PDF(Pubmed)
Abstract:
Autosomal dominant polycystic kidney disease (ADPKD) is characterized by epithelial proliferation and progressive cyst enlargement. Using a non-targeted high-resolution metabolomics approach, we analyzed biofluids from 36 ADPKD and 18 healthy controls with estimated glomerular filtration rate (eGFR) > 60 ml/min to identify features specific to ADPKD or that associate with disease severity [eGFR or height-corrected total kidney volume (htTKV)]. Multiple pathways differed between ADPKD subjects and controls, with the histidine pathway being the most highly represented. Plasma histidine, urinary N-methylhistamine, methylimidazole-acetaldehyde, and imidazole-acetaldehyde, as well as 3-methylhistidine and anserine were increased, while plasma N-acetylhistamine and urinary imidazole-acetic acid were decreased in ADPKD compared to controls. In ADPKD, urinary histidine and a histidine derivative, urocanate (a precursor of glutamate), were significantly associated. HtTKV and eGFR were inversely associated with urinary glutamine and plasma 4-imidazolone-5-propionic acid, respectively. Supernatant from cultured human ADPKD renal cystic epithelia demonstrated increased aspartate and glutamate levels at 8 and 24 hours compared to primary tubular epithelia (p < 0.001). Following exposure over 48 hours to α-fluromethylhistidine, an inhibitor of histamine production, primary human PKD1 cyst epithelia proliferation increased significantly from baseline (p < 0.01) and greater than non-cystic epithelia (p < 0.05).

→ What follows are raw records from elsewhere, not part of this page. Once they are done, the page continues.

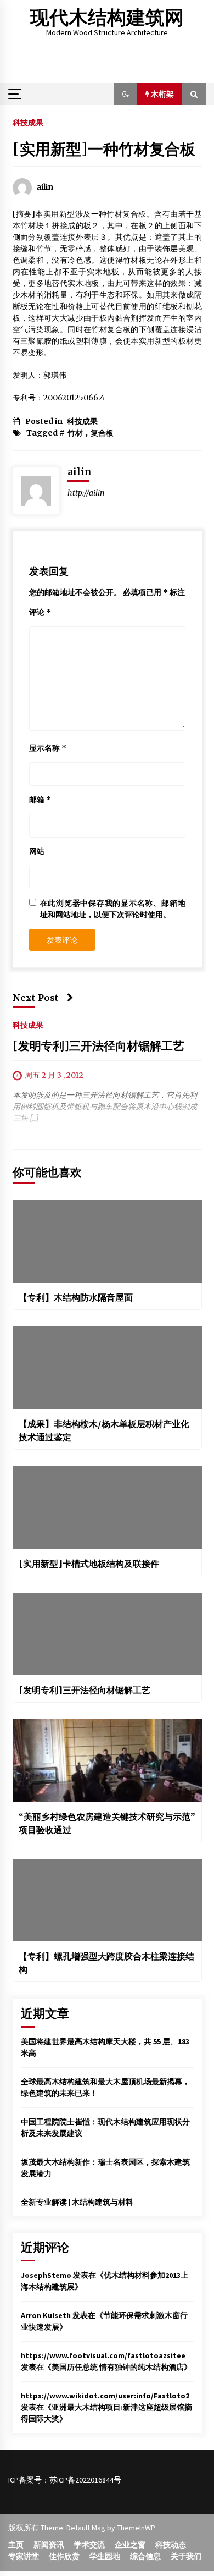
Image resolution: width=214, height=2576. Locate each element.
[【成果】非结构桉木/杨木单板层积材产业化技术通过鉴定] (107, 1367)
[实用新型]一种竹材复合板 (104, 149)
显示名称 (47, 748)
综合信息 (145, 2556)
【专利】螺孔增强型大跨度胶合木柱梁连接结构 (106, 1963)
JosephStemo (46, 2275)
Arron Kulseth (46, 2315)
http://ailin (85, 493)
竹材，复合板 (90, 433)
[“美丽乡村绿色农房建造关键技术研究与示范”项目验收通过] (107, 1760)
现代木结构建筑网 (107, 18)
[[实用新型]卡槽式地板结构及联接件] (107, 1507)
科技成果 (28, 122)
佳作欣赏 (64, 2556)
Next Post (36, 997)
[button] (125, 94)
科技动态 (170, 2545)
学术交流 (89, 2545)
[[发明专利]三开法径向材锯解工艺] (107, 1634)
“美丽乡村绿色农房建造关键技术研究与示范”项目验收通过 (107, 1823)
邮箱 (40, 800)
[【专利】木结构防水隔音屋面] (107, 1241)
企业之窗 (130, 2545)
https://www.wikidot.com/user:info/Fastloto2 (105, 2396)
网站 (36, 851)
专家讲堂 (23, 2556)
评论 (40, 612)
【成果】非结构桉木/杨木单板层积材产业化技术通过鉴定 (104, 1430)
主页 (16, 2545)
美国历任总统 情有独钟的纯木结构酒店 (118, 2367)
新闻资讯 (48, 2545)
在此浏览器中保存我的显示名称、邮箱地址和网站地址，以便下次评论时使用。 (112, 909)
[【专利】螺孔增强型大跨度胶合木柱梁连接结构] (107, 1900)
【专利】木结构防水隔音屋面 (76, 1297)
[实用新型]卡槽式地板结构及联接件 (89, 1563)
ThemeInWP (136, 2528)
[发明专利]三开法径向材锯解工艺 (98, 1045)
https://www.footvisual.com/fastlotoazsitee (103, 2355)
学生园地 (104, 2556)
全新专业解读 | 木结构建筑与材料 (77, 2202)
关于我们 (186, 2556)
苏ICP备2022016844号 (85, 2480)
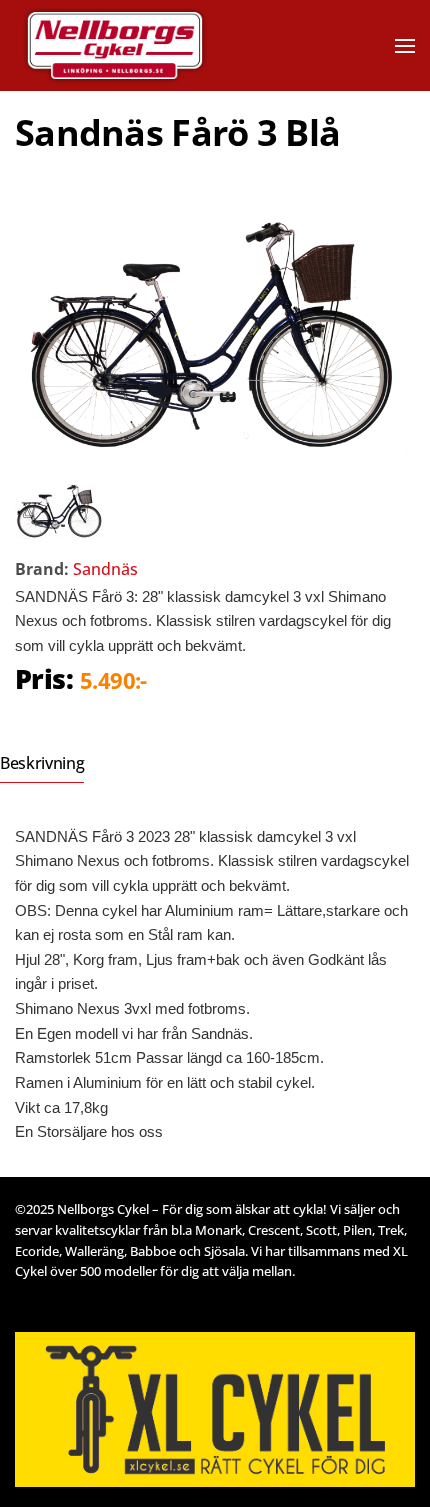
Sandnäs (105, 569)
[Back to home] (143, 45)
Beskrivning (42, 763)
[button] (405, 46)
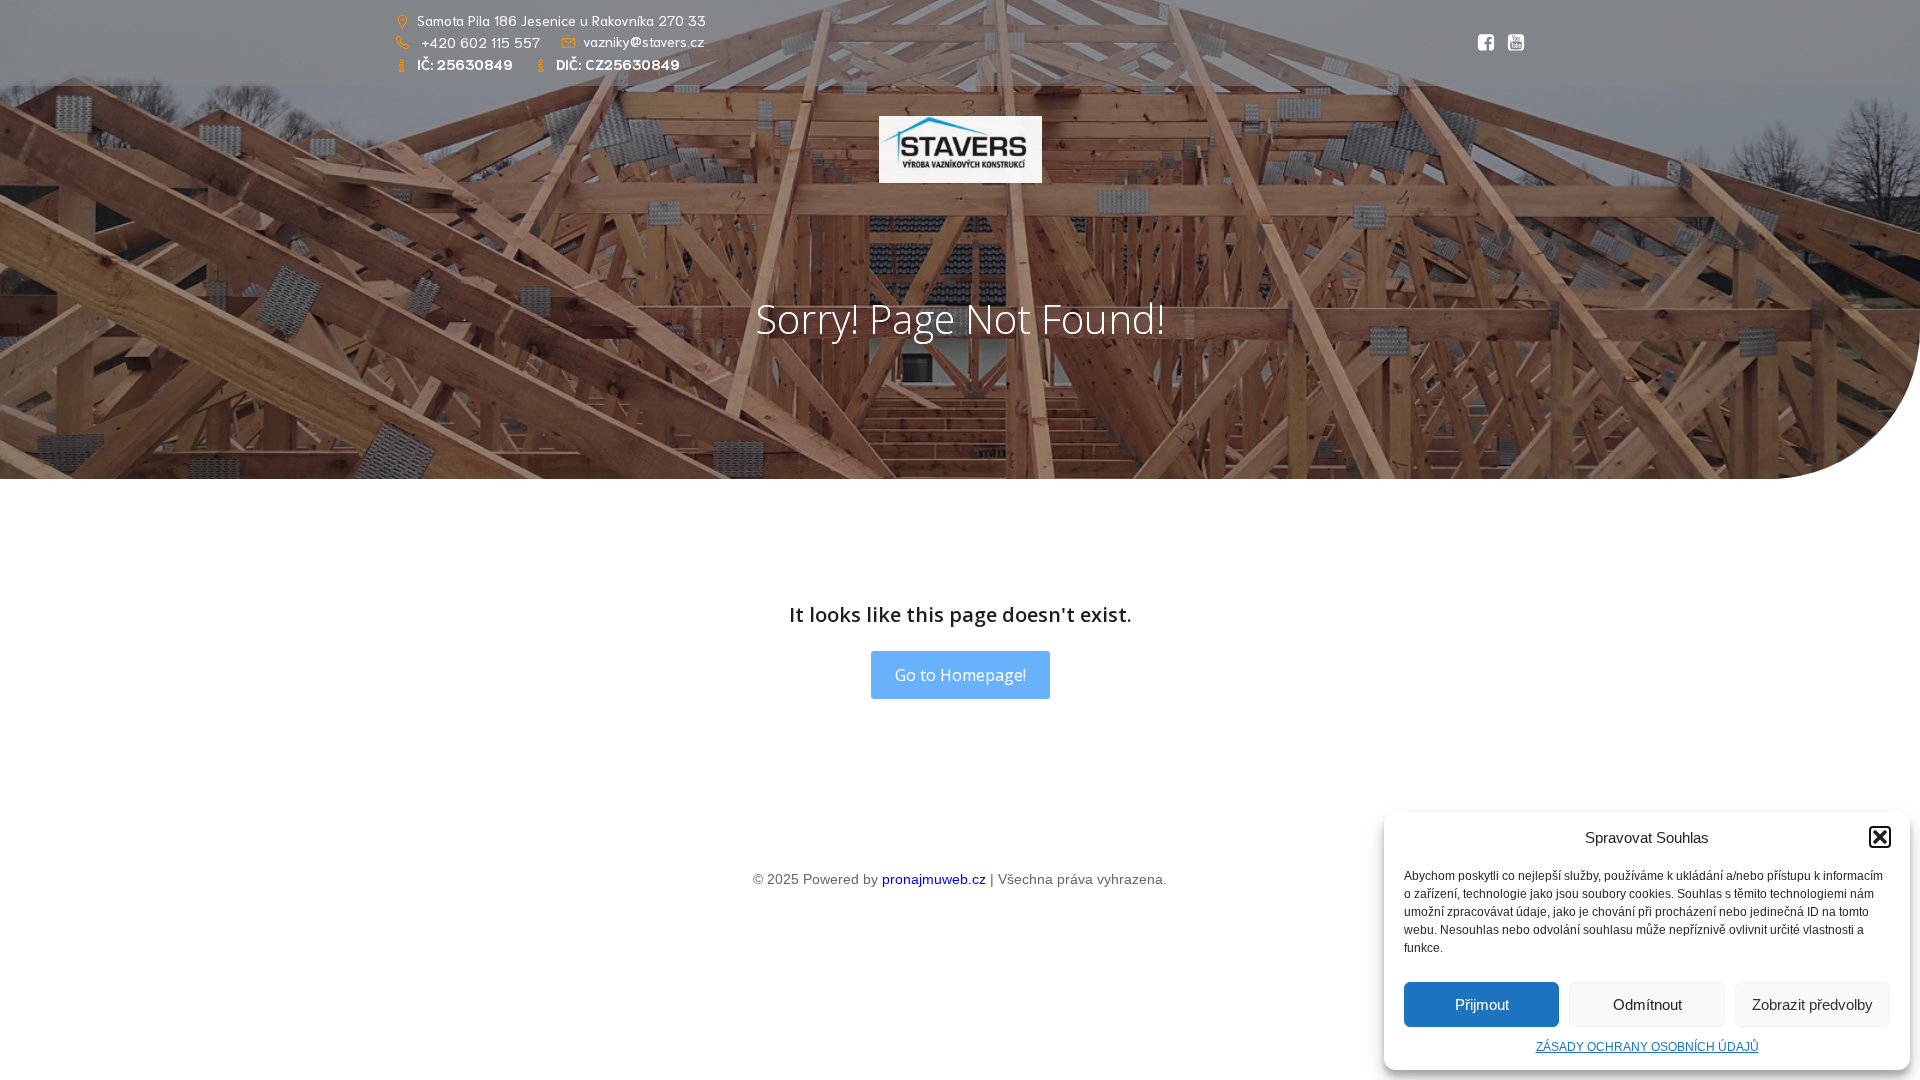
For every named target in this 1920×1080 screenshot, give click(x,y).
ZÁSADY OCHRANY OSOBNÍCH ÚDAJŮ (1647, 1047)
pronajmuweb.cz (934, 879)
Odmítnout (1647, 1004)
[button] (1880, 837)
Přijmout (1482, 1004)
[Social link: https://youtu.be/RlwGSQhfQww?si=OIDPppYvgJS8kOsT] (1511, 43)
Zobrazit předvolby (1812, 1004)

The histidine ammonia lyase inhibitor nitromethane reversed α-fluromethylhistidine-induced cyst epithelia proliferation indicating a role for glutamate in cyst growth. In conclusion, histidine metabolism is altered preferentially leading to glutamate production and epithelial proliferation in ADPKD and associates with disease severity.
摘要:
常染色体显性遗传性多囊肾病(ADPKD)的特征是上皮增生和进行性囊肿增大。使用非靶向高分辨率代谢组学方法,我们分析了36例ADPKD和18例肾小球滤过率(eGFR)>60ml/min的健康对照者的生物体液,以确定ADPKD特有的特征或与疾病严重程度相关的特征[eGFR或身高校正后的总肾脏体积(htTKV)].ADPKD受试者和对照组之间的多种途径不同,组氨酸途径的代表性最高。血浆组氨酸,尿N-甲基组胺,甲基咪唑-乙醛,和咪唑-乙醛,以及3-甲基组氨酸和山丝氨酸增加,与对照组相比,ADPKD的血浆N-乙酰组胺和尿咪唑乙酸降低。在ADPKD中,尿组氨酸和组氨酸衍生物,尿糖酸(谷氨酸的前体),显著相关。HtTKV和eGFR与尿谷氨酰胺和血浆4-咪唑酮-5-丙酸呈负相关,分别。来自培养的人ADPKD肾囊性上皮的上清液显示与原发性肾小管上皮相比在8小时和24小时增加的天冬氨酸和谷氨酸水平(p<0.001)。暴露于α-氟甲基组氨酸超过48小时后,组胺产生的抑制剂,原发性人PKD1囊肿上皮增殖较基线显著增加(p<0.01),且高于非囊性上皮(p<0.05)。组氨酸氨裂解酶抑制剂硝基甲烷逆转了α-氟甲基组氨酸诱导的囊肿上皮增殖,表明谷氨酸在囊肿生长中的作用。总之,在ADPKD中,组氨酸代谢优先改变,导致谷氨酸生成和上皮增殖,并与疾病严重程度相关。